Two big news items for Oregon State University last week: Corvallis will be the headquarters for one of eight Climate Science Centers in the U.S. as well as a new Northwest Climate Decision Support Consortium.
Suddenly, OSU’s atmospheric sciences professor Philip Mote is looking awfully busy. He already heads the Oregon Climate Change Research Institute. Now he’ll have two more climate science hubs to oversee. The new centers are aimed at helping government policymakers find the climate science they need to plan ahead.
One climate center, funded by the Department of the Interior, will pool the region’s scientific expertise and guide federal agencies in planning for climate change. OSU will partner with the University of Washington and the University of Idaho to launch the center with $3.6 million over the next five years.
That center is part of a new push by the Obama administration to look at climate change problems at a national level. Secretary of the Interior Ken Salazar announced plans for the centers and regional Landscape Conservation Cooperatives last fall.

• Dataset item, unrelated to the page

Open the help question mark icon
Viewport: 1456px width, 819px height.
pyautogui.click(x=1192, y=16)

In announcing the plans last week, Salazar explained why he wants a regional center keep an eye on climate change in the Northwest.

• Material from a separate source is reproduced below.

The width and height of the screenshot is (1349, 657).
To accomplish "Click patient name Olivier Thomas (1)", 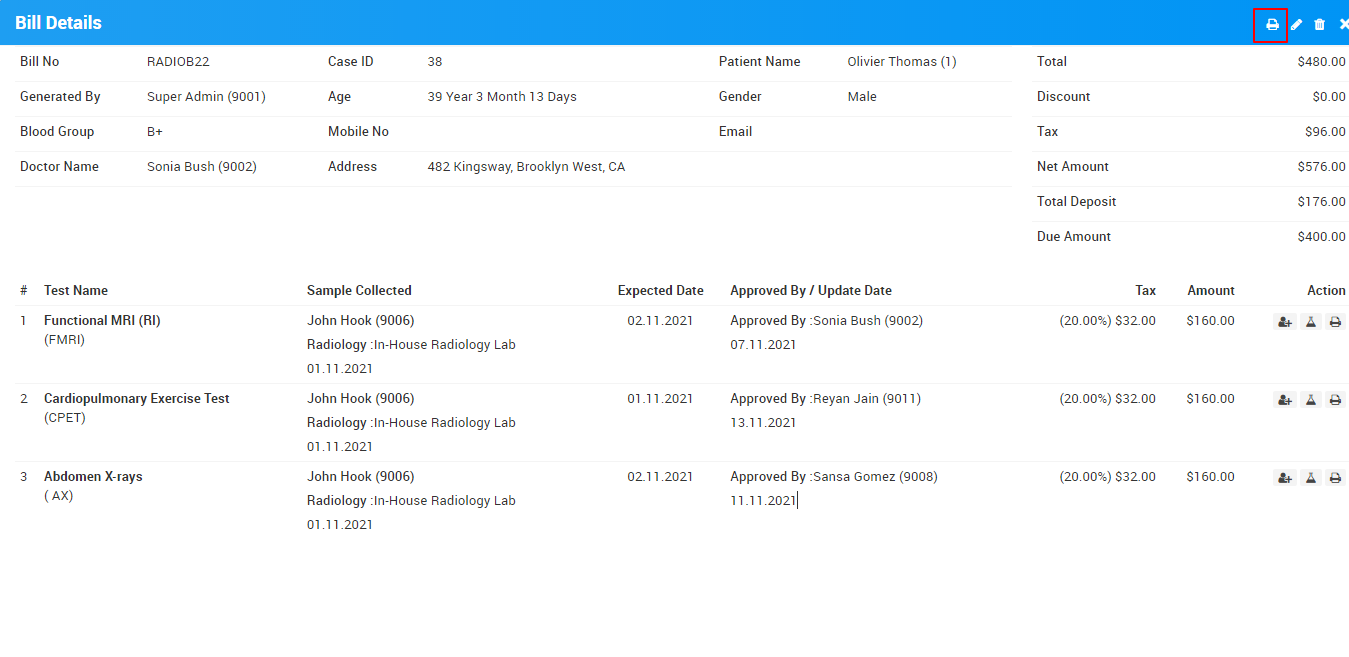I will pyautogui.click(x=901, y=62).
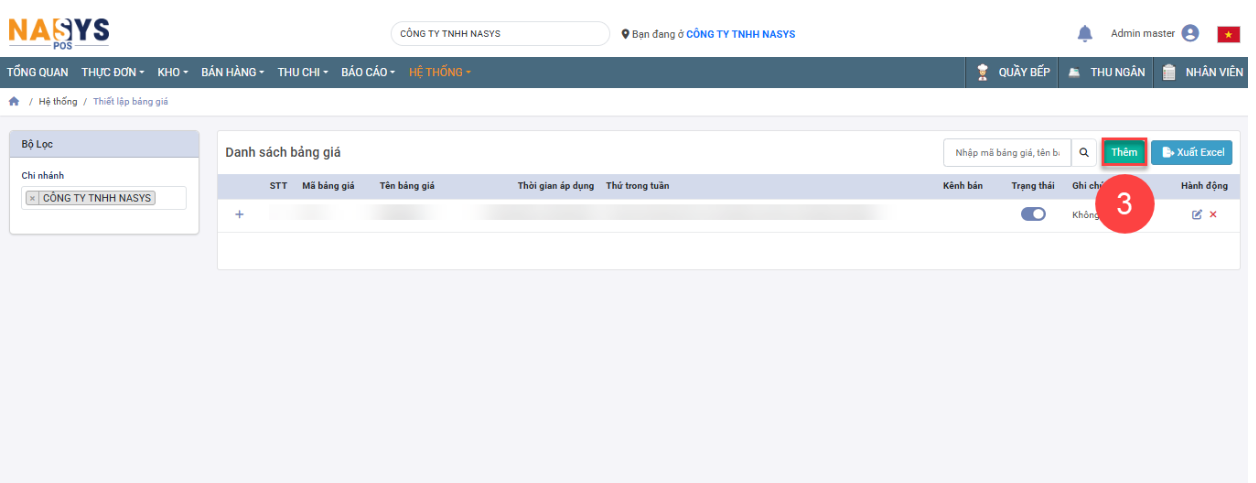Open the Thực Đơn dropdown menu
1256x483 pixels.
point(112,73)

“In the Northwest, changes in temperature, rain and snowfall will have significant impacts on streams and the salmon they support, and on our forests and agriculture as well,” Salazar said. “The consortium of University of Washington, Oregon State University and University of Idaho provides enormous and complementary capabilities and familiarity with issues across the Northwest.”

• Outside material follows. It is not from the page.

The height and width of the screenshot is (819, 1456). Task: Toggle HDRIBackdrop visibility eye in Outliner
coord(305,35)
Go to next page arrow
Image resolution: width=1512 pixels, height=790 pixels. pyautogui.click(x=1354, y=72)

OSU also got a $3.5 million grant from National Oceanic and Atmospheric Administration to launch the Pacific Northwest Climate Decision Support Consortium.
The consortium will join NOAA’s Regionally Integrated Sciences and Assessment network and connect scientists with policy decision-makers who need specific data on climate change.
The key, Mote said, is apply science to get a grasp of the possible impacts and start planning for them.
“One example is to look at how precipitation in the Pacific Northwest may change and the impact that would have on stream flows,” he said. “If stream flows become higher in the spring and lower in the summer, what impact could that have on community drinking water, agricultural irrigation and salmon and steelhead migration?”
OSU already has the Envision project, which uses geographic information systems to model possible outcomes for specific communities, that could be helpful in this area.
There is an important difference between the two new climate centers.
The NOAA center will include municipalities, utilities, emergency management organizations, and state and federal agencies, while the Department of Interior Climate Science Center will focus primarily on science supporting decisions related to agencies within the Department of the Interior.
“It is the agencies that create action plans to adapt to climate change,” said Mote. “What the Climate Science Center will do is provide the science needed to help the agencies make the best decisions. There also is a role for training students on climate change-related issues and preparing them to work in the organizations the center will serve.”
The Department of the Interior selected the climate center leaders through a competitive bidding program, and OSU showed well for a reason, Mote said.
“OSU brings to the center the nation’s top-ranked conservation biology program as well as nationally ranked programs in fish and wildlife research, and the strengths and connections of a land grant university. The university also boasts rapidly growing programs in applied climate research, and extensive connections to landscape and species management agencies in the Northwest.”
The federal side of the center will eventually bring three or more scientists to both OSU and UW, and allow the University of Idaho to house the computing infrastructure. Additional funding will provide competitive grants for which researchers may apply.
The next steps are to hire a director and administrative staff, convene a council of stakeholders as an advisory group, and identify the scientists who will come to OSU and UW.